Some members of Congress, led by House Speaker Nancy Pelosi, flew into the John P. Murtha Airport and, as reported by the Pittsburgh Post-Gazette, they "traveled past defense plants the congressman brought into his hometown as chairman of the Appropriations defense subcommittee."

With Murtha gone, some of his colleagues fretted what would happen without him. "We've lost our 800-pound gorilla," said Rep. Mike Doyle (D). Added Rep. Jason Altmire (D), "It's incalculable, the loss." Rep. Dennis Kucinich, an anti-war Democrat from Ohio, talked about how important it was for his side when Murtha, a former hawk, broke with President Bush's Iraq war policy in 2005.

One big-name Democrat has jumped into the special election to replace Murtha, which is expected to coincide with the regular Pa. primary on May 18. Barbara Hafer, a former state auditor general and state treasurer, announced her candidacy for the vacant 12th Congressional District seat. Hafer, the unsuccessful GOP nominee for governor in 1990 against the late Gov. Bob Casey, said the only thing that would deter her from running was if Murtha's widow, Joyce Murtha, got in the race.

Other Democrats considering running include former Lt. Gov. Mark Singel, state Sen. John Wozniak and Westmoreland County Commissioner Tom Ceraso.

Retired Army Lt. Col. William Russell, who held Murtha to 58 percent of the vote in 2008, and businessman Tim Burns are already seeking the GOP nomination. But more prominent Republicans might get in the race if they see it as winnable.

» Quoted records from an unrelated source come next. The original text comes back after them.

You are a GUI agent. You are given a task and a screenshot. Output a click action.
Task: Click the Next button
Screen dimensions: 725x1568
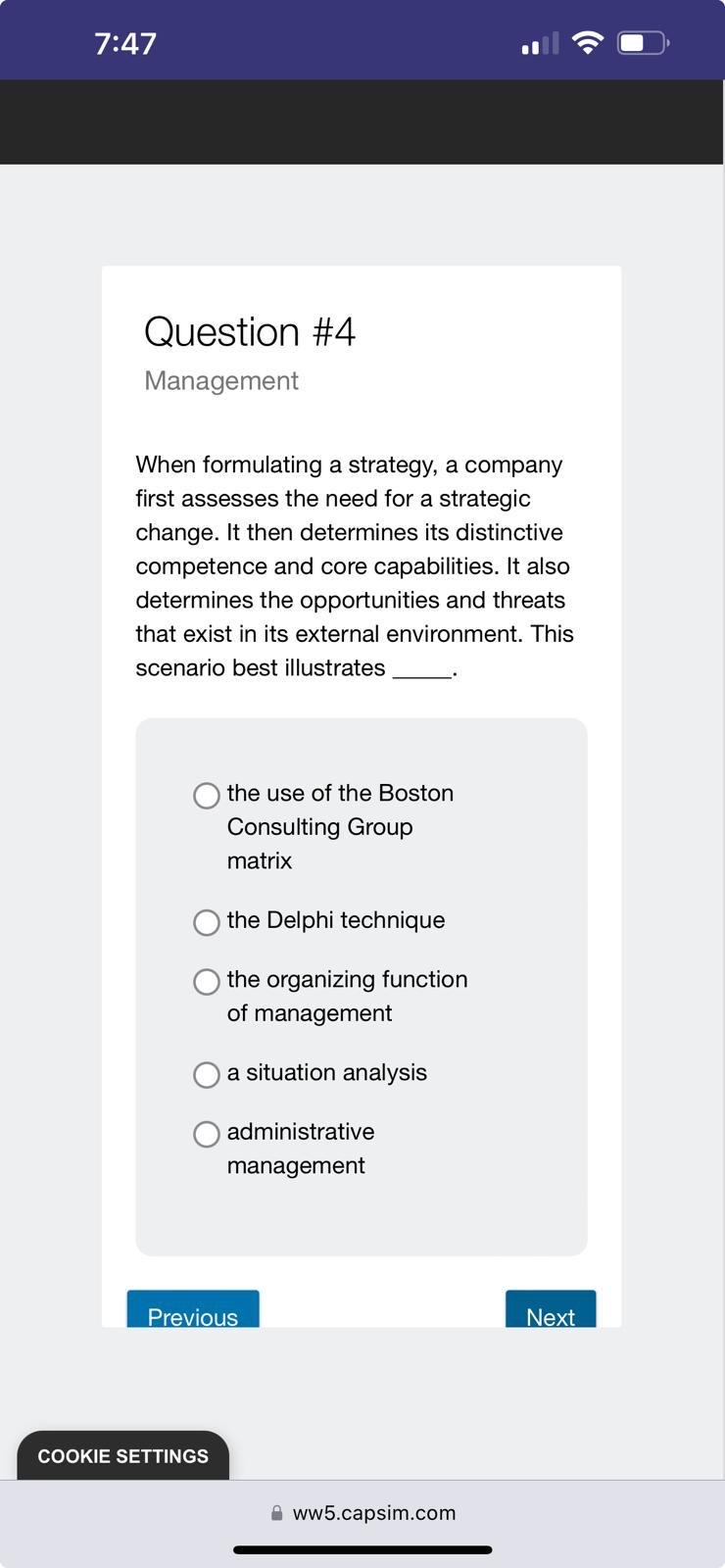[x=550, y=1313]
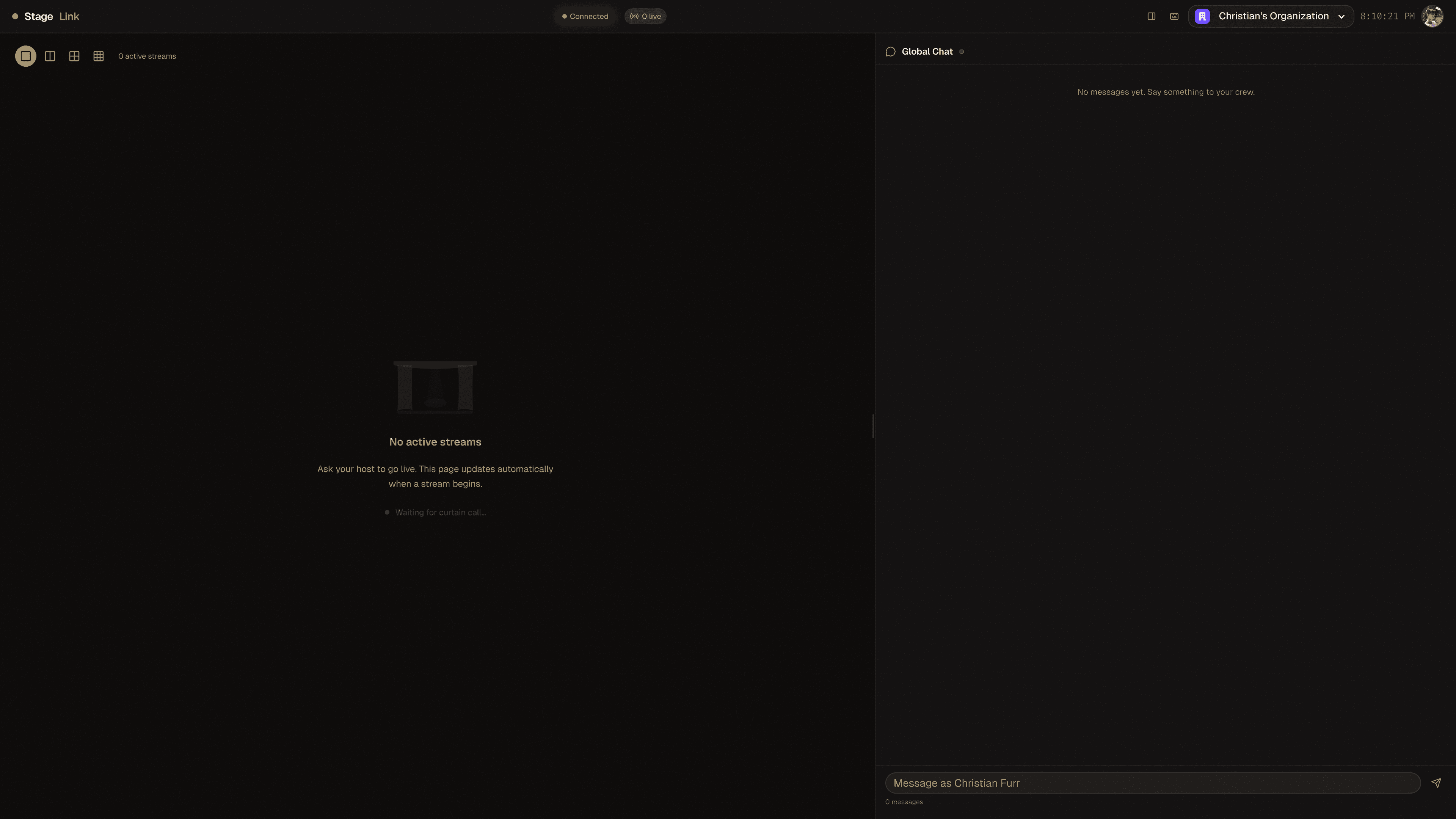Click the purple organization avatar badge

click(x=1202, y=16)
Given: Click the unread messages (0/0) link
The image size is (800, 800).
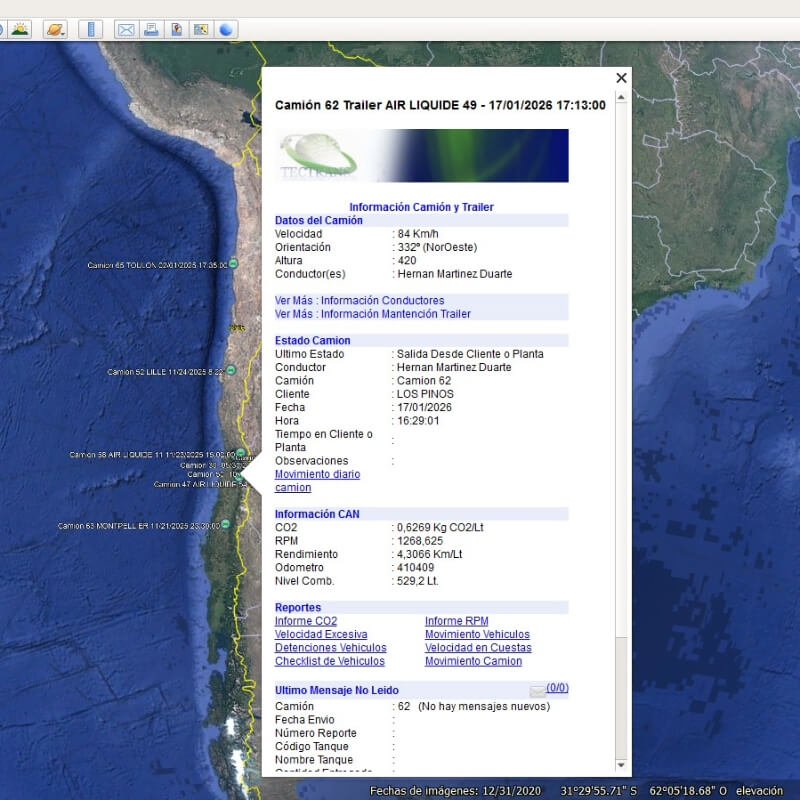Looking at the screenshot, I should click(x=557, y=688).
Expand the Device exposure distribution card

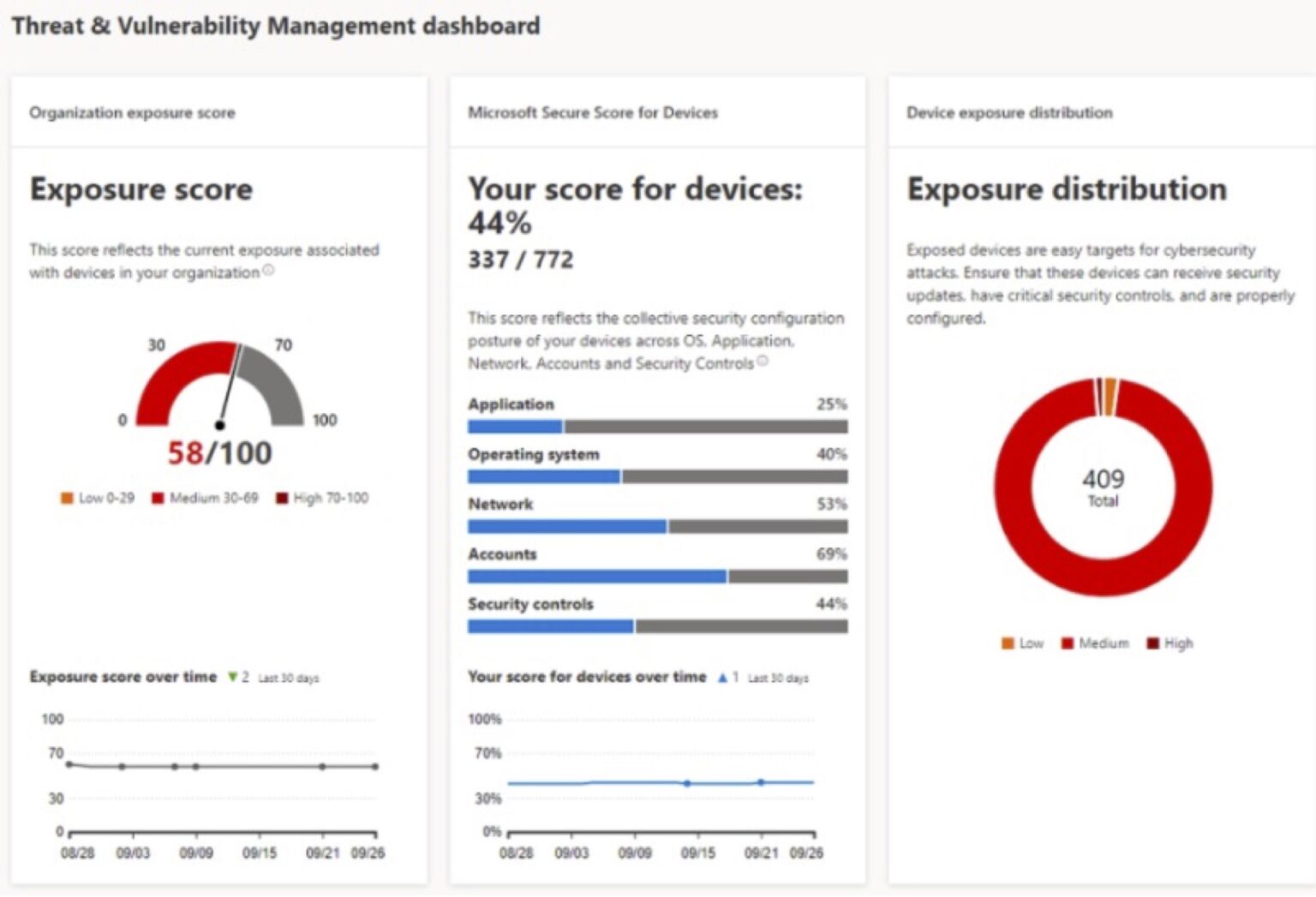coord(1010,112)
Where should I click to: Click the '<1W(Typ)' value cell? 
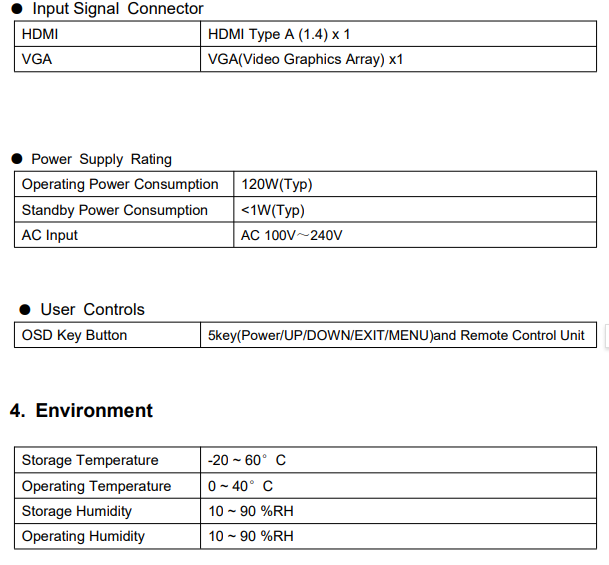point(272,210)
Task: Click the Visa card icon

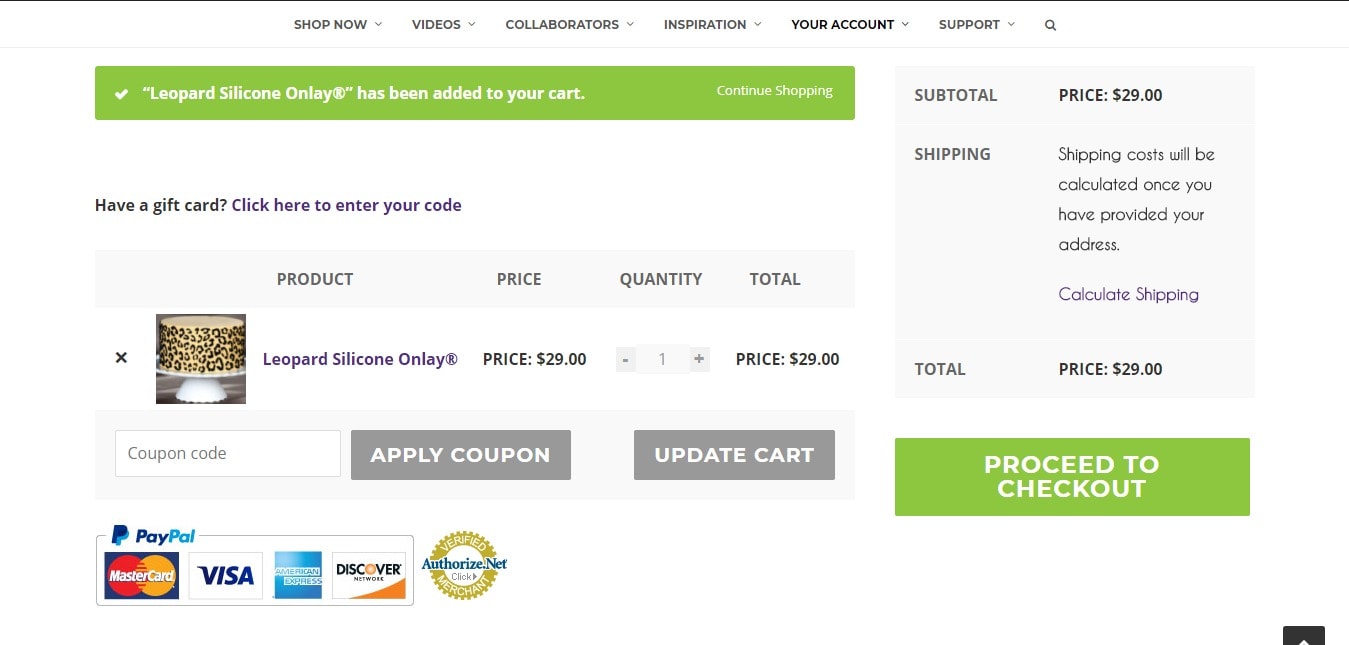Action: point(226,575)
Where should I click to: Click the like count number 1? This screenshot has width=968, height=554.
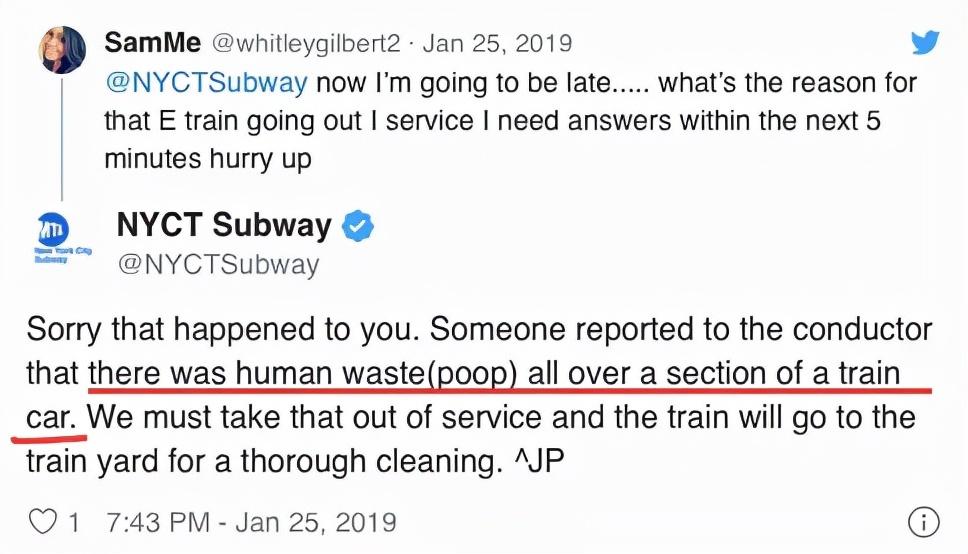74,521
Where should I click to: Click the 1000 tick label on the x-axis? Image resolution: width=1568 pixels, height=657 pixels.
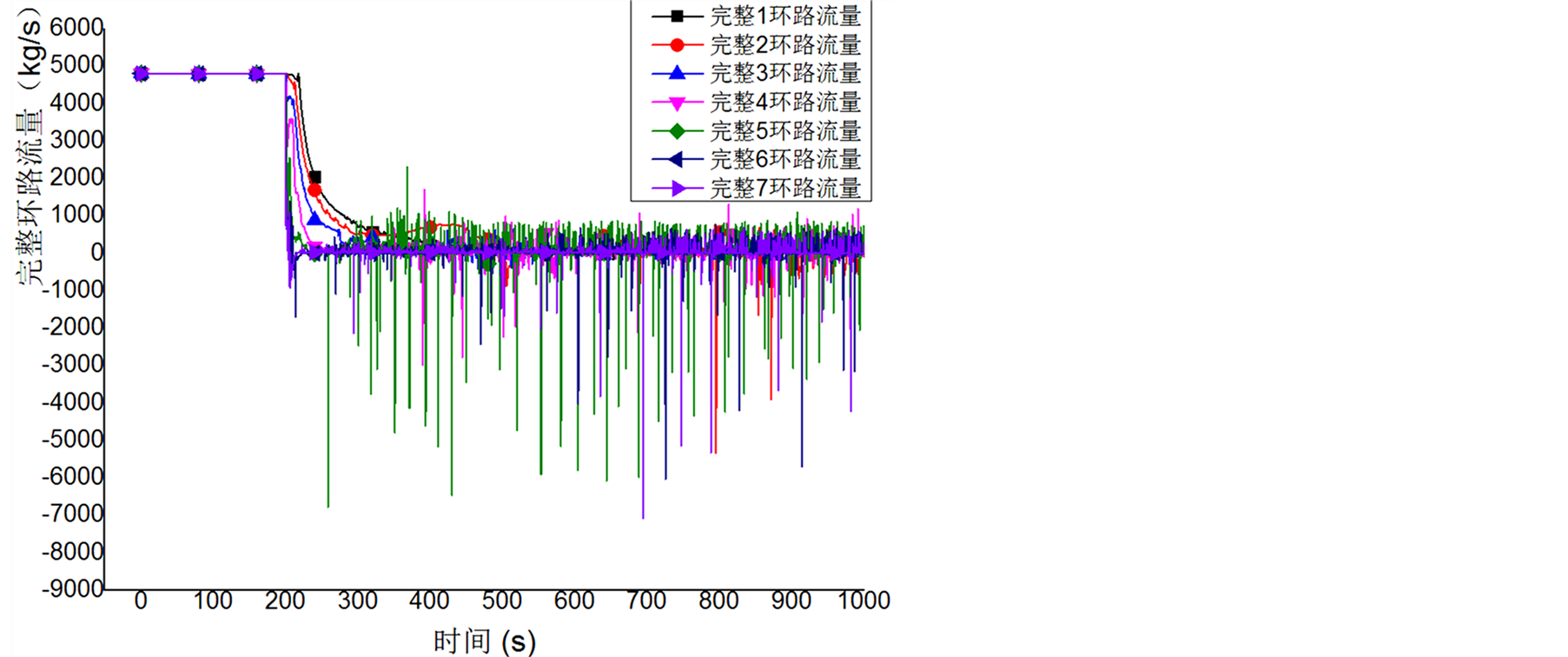tap(863, 601)
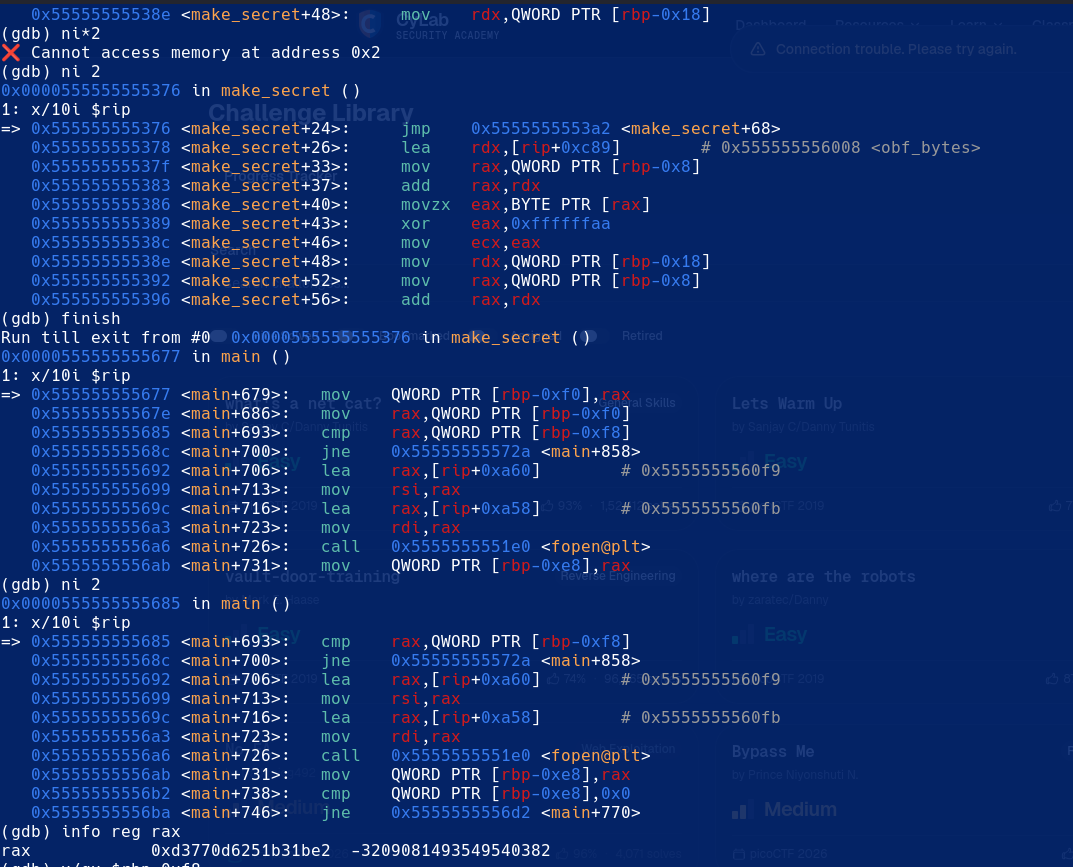Click the Reverse Engineering category tag
1073x867 pixels.
pos(618,576)
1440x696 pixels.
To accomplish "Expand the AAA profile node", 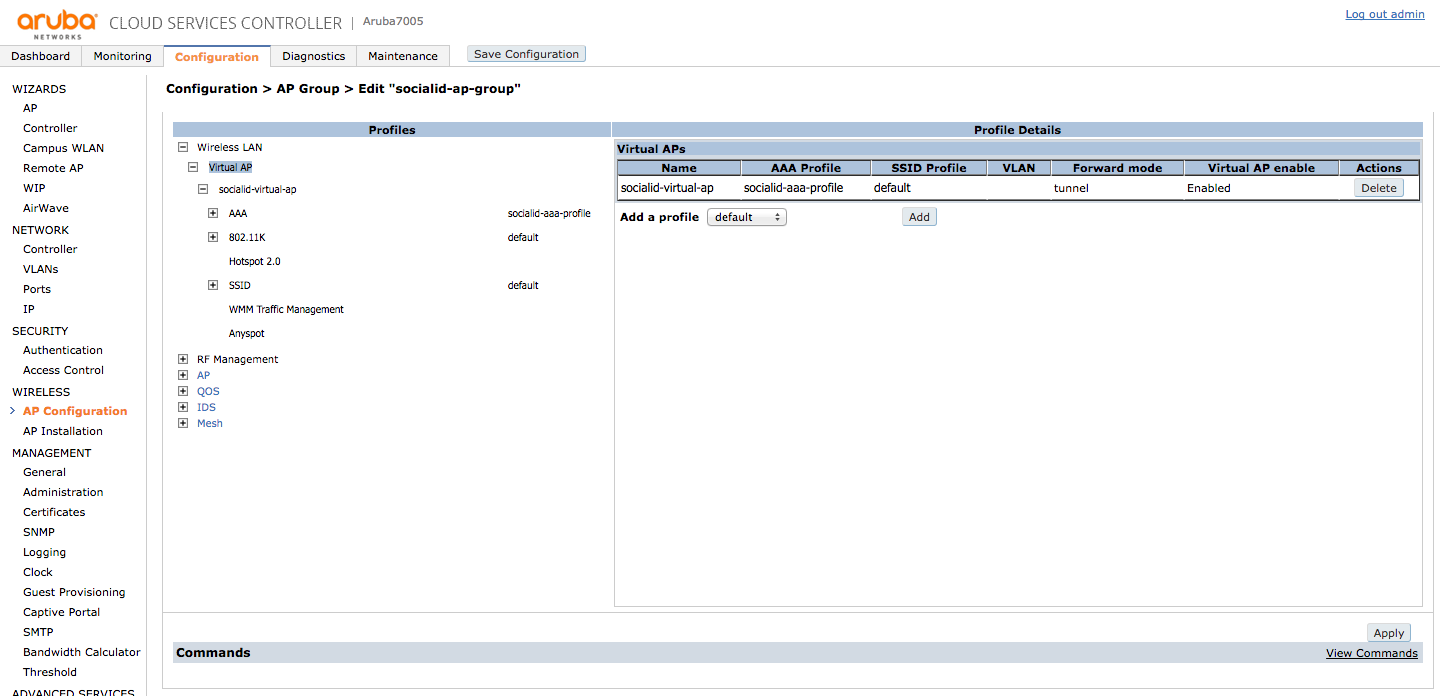I will pos(213,213).
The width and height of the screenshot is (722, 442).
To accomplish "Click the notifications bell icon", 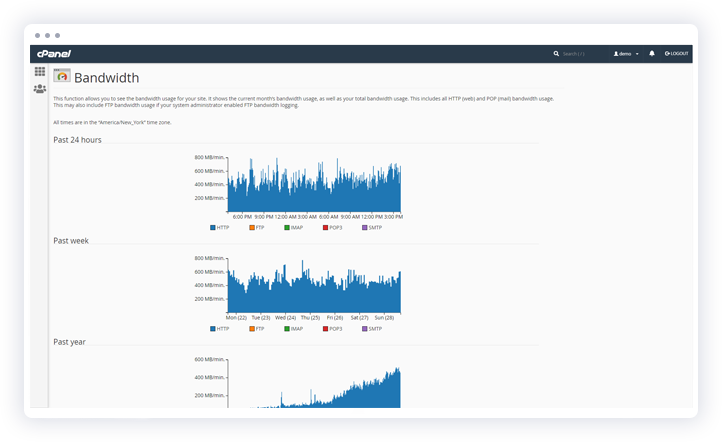I will coord(652,53).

But for what purpose? Pittsburgh Tribune-Review columnist Salena Zito reports that the district could be eliminated in the next round of redistricting, thanks for Pennsylvania's slow population growth:

Pennsylvania is expected to be one of nine states to lose a congressional seat — Ohio would lose two — based on census estimates. The Keystone State is expected to send only 18 representatives to the House after 2010 Census results are used to redraw boundaries in 2011. ...

Larry Ceisler, a Philadelphia consultant for Democrats, said the biggest reason for the party to nominate Joyce Murtha is that the seat probably will disappear, especially if a Republican wins the governor's race and the GOP takes control of the state House and Senate.

"Then she is the logical choice," Ceisler said. "There is no reason any rational Democrat or Republican candidate, with all of the competitive seats in this state, should waste money or resources running for a seat that will probably be eliminated."

The current makeup of the House is 255 Democrats, 178 Republicans, with two Democratic vacancies: PA 12 and FL 19 (Robert Wexler resigned).